Na mesma sexta-feira (4), contudo, MPF e MPT já haviam recomendado tanto ao Governo quanto à Prefeitura que determinassem “a todas as escolas públicas e privadas sediadas no estado que solicitem, no ato de matrícula e rematrícula, a apresentação da carteira de vacinação atualizada, inclusive com a vacina contra Covid-19, de estudantes com até 18 anos de idade”.
De acordo com o documento, “a medida está prevista na Lei Estadual nº 16.929/2019, e também foi recomendada à Secretaria Municipal de Educação de Fortaleza (SME) para que sejapara que seja aplicada na rede pública”.
“Caso seja constatada a falta de alguma das vacinas indicadas pelas autoridades sanitárias, inclusive da vacina para a Covid-19”, continua a nota, “o MPF e MPT recomendam, com base na lei, que a matrícula seja realizada, devendo, porém, ser informado aos pais ou responsáveis que a situação poderá ser regularizada no prazo máximo de 30 dias”.
Conflitantes, as recomendações fizeram com que o MPCE reiterasse manifestação a favor da obrigatoriedade da vacina infantil ainda na sexta-feira, mas observando que, “havendo a suscitação de conflito de atribuições entre os órgãos de execução que têm posições divergentes, caberá ao Procurador-Geral de Justiça decidir a questão”.

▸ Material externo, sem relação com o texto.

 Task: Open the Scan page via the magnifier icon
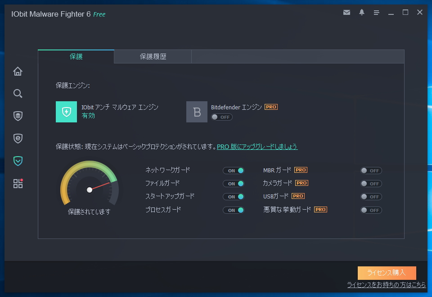[18, 94]
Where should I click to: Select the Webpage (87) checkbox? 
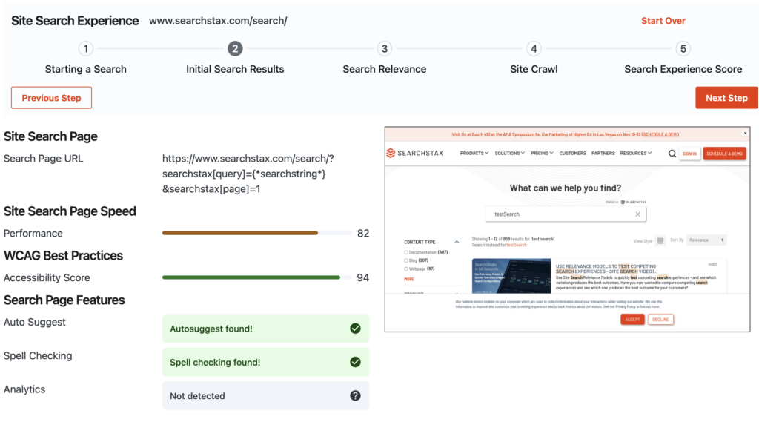[x=406, y=269]
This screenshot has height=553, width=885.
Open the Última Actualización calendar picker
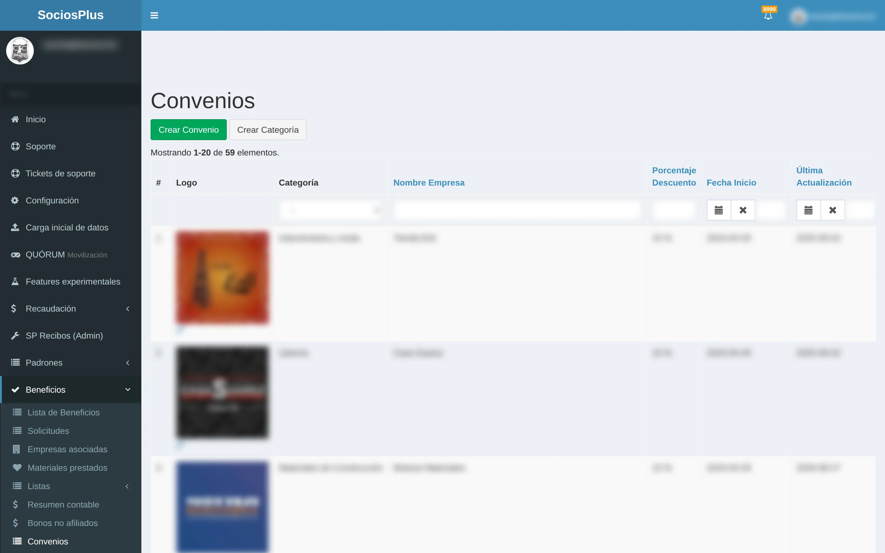tap(809, 210)
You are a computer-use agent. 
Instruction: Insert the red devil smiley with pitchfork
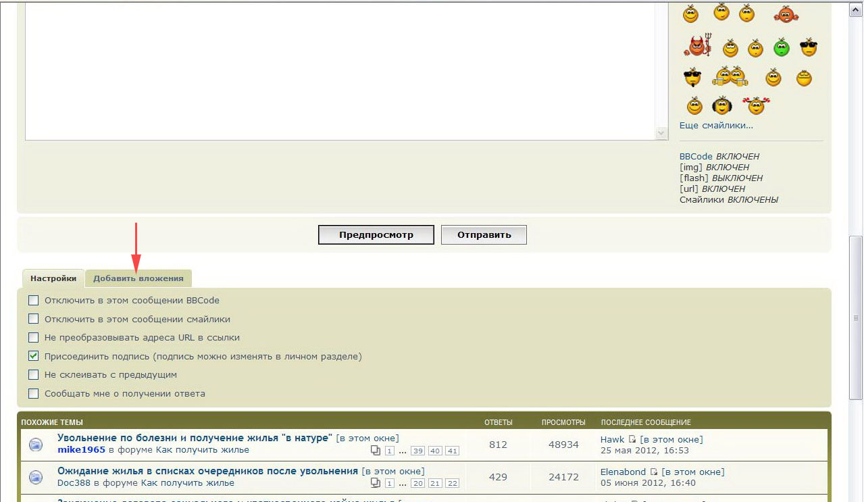pos(697,46)
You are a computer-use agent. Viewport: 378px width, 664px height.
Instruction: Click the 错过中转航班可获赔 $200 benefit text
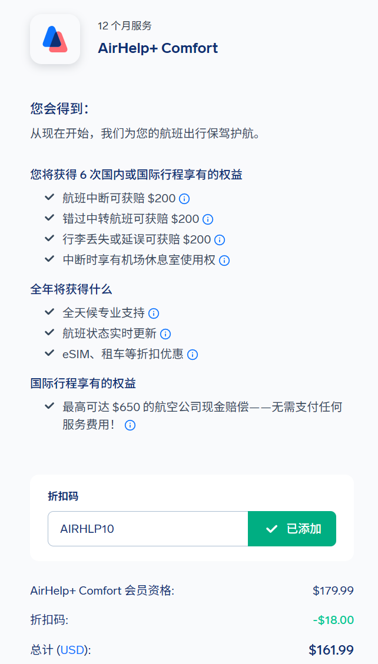[131, 219]
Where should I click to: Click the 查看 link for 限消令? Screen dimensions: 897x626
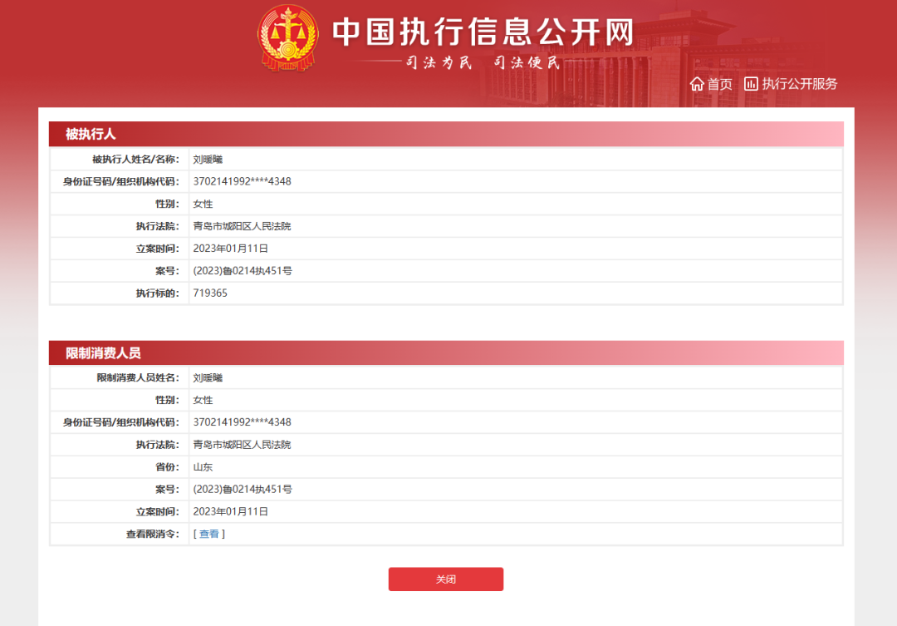208,534
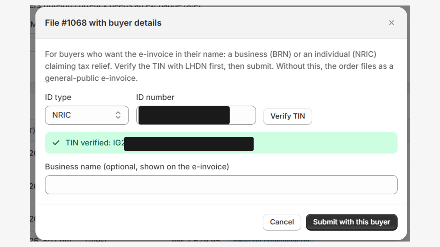The height and width of the screenshot is (247, 440).
Task: Click the up-down chevron in ID type
Action: pos(118,115)
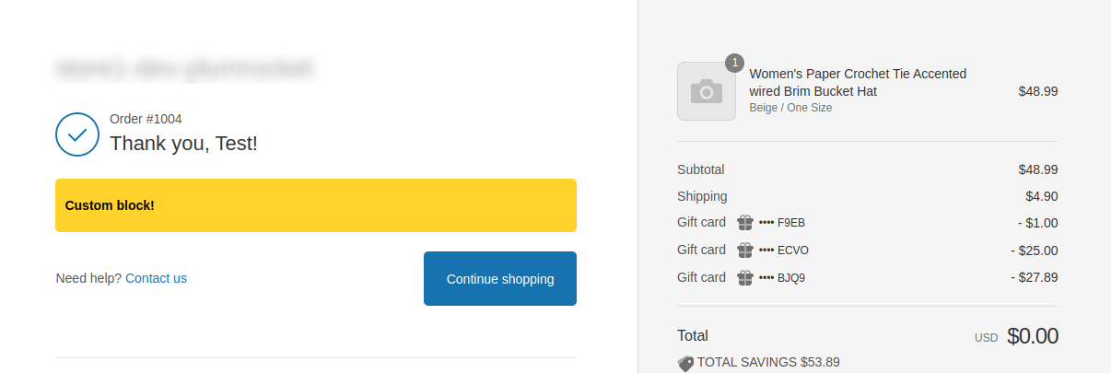
Task: Click the savings tag icon
Action: pos(685,363)
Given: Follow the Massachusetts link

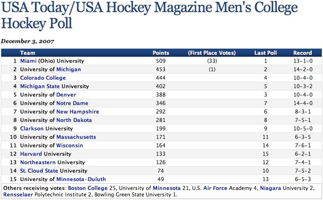Looking at the screenshot, I should click(x=76, y=137).
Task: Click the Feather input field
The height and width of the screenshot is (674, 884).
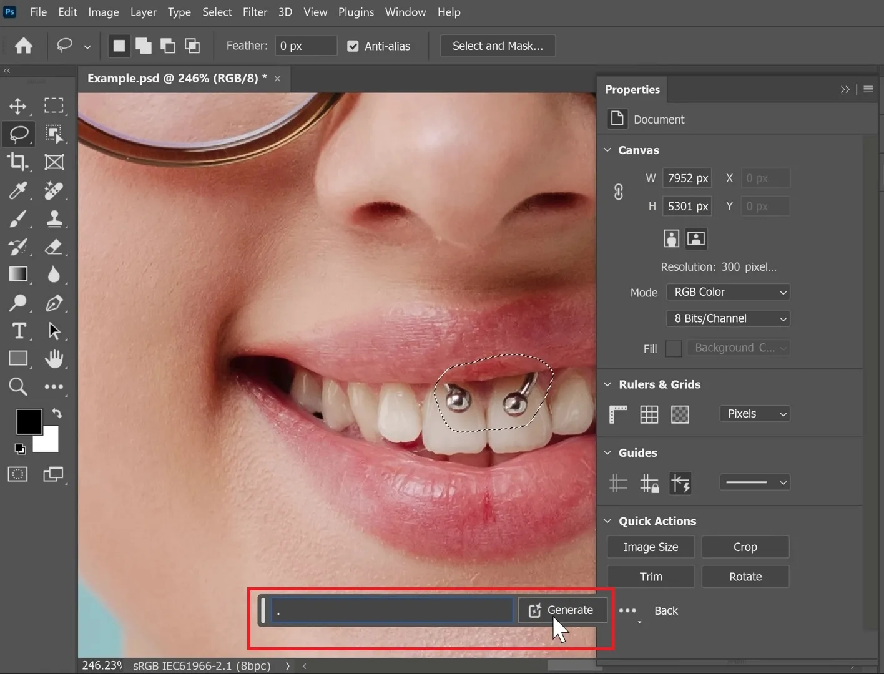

A instituição reconheceu finalmente que a recomendação das três promotorias “dispondo sobre a não exigência da apresentação do comprovante de vacina está em “dissonância com o posicionamento nacional firmado pelo CNPG (Conselho Nacional de Procuradores Gerais dos Ministérios Públicos dos Estados e da União), que foi elaborado com amparo na jurisprudência do Supremo Tribunal Federal”.